3. Fractional Shares. The Company shall not be required upon the exercise of this
Warrant to issue any fractional shares, but shall pay the value thereof to the Registered Holder in
cash on the basis of the Fair Market Value per share of Common Stock, as determined pursuant to
subsection 1(b)(ii) above.
4. Redemption of Warrants.
(a) At any time after November 4, 2013, subject to the terms of this Section 4, the Company
shall have the right to redeem all or a portion of this Warrant for a redemption price (the
“Redemption Price”) equal to the result obtained by multiplying (i) $0.01 by (ii) the number of
Warrant Shares that the Registered Holder is entitled to purchase upon exercise of all or the
portion of this Warrant that is being redeemed (such Redemption Price being subject to adjustment
for stock splits, stock dividends, combinations, recapitalizations, reclassifications, and similar
transactions affecting the Common Stock).

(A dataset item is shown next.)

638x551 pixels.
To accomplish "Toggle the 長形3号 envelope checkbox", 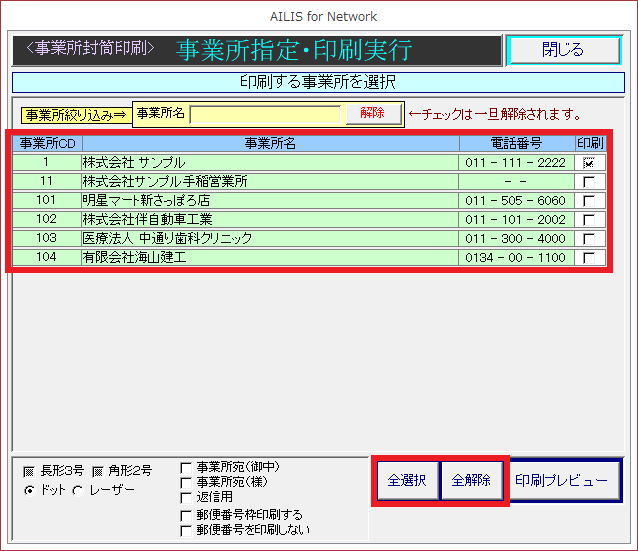I will pos(28,471).
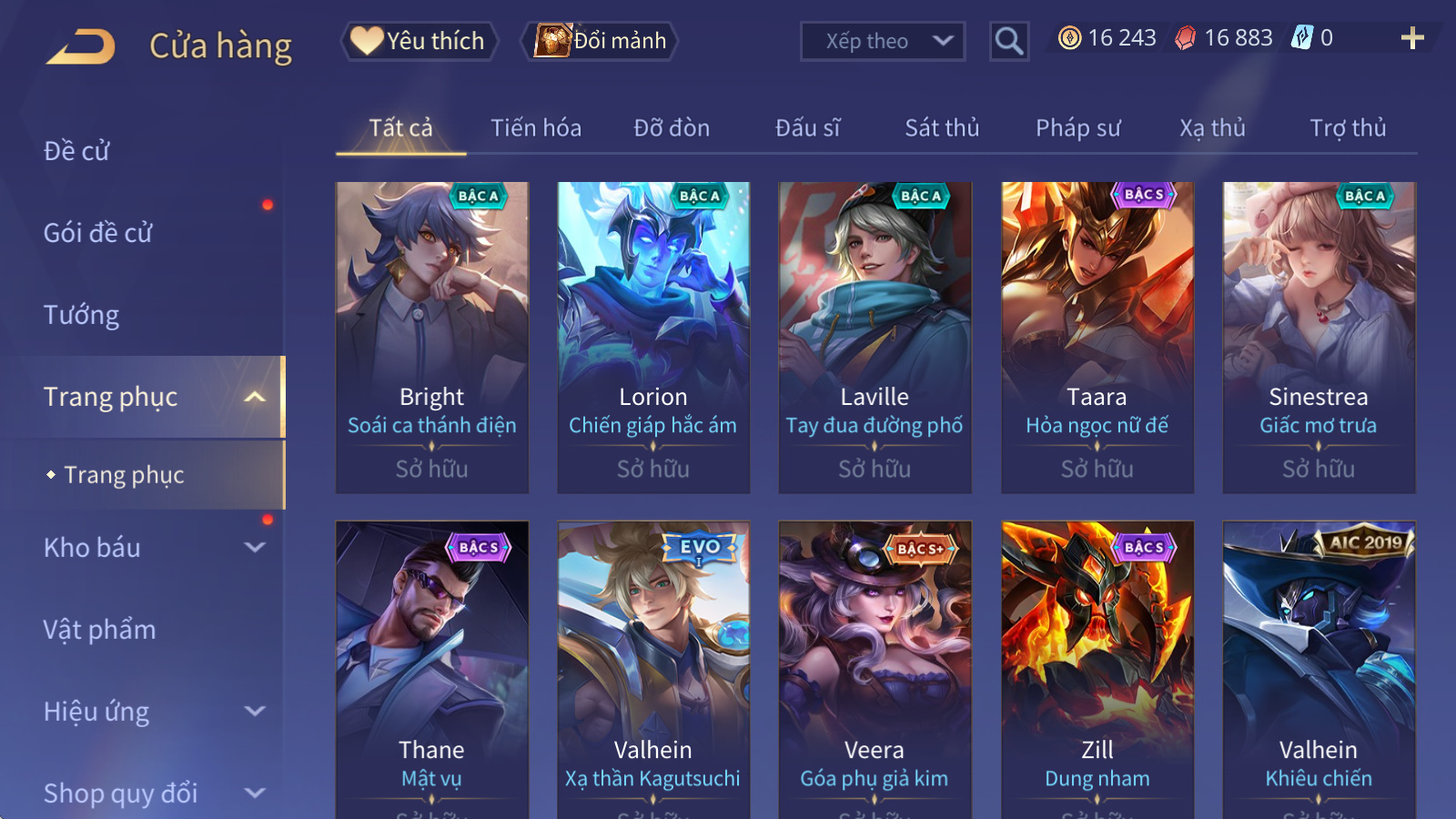
Task: Select the Bright Soái ca thánh điện skin
Action: (x=432, y=338)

(b) The Company shall exercise this redemption right by providing at least 30 days’ prior
written notice to the Registered Holder of such redemption (the “Redemption Notice”). Such
Redemption Notice shall be provided to the Registered Holder in accordance with Section 19 of this
Warrant. The Redemption Notice shall specify the time, manner and place of redemption, including
without limitation the date on which this Warrant shall be redeemed (the “Redemption Date”) and the
Redemption Price payable to the Registered Holder (assuming that this Warrant is not exercised on
or prior to the Redemption Date).
(c) Notwithstanding the foregoing, the Company may not redeem this Warrant or provide the
Redemption Notice to the Registered Holder (i) unless the closing sales price of the Common Stock
for twenty (20) or more trading days in a period of thirty (30) consecutive trading days ending
within thirty (30) days prior to the date the Company provides the Redemption Notice to the
Registered Holder is greater than or equal to $6.51 (subject to adjustment for stock splits, stock
dividends, combinations, recapitalizations, reclassifications,
and similar transactions affecting the Common Stock) and (ii) with respect to any portion of
this Warrant which may not be exercised by the Registered Holder as of the time of the Redemption
Notice under Section 1(e).
- 6 -
(d) This Warrant shall cease to be exercisable and shall be terminated and of no further force
or effect effective at 5:00 p.m. (Boston Time) on the Redemption Date. If the Registered Holder
does not exercise this Warrant on or prior to the Redemption Date, the Registered Holder shall
surrender this Warrant to the Company on the Redemption Date for cancellation. From and after the
Redemption Date, the Registered Holder’s sole right hereunder shall be to receive the Redemption
Price, without interest, upon presentation and surrender of this Warrant for cancellation.
5. Transfers, etc.
(a) This Warrant and the Warrant Shares shall not be sold or transferred unless either (i)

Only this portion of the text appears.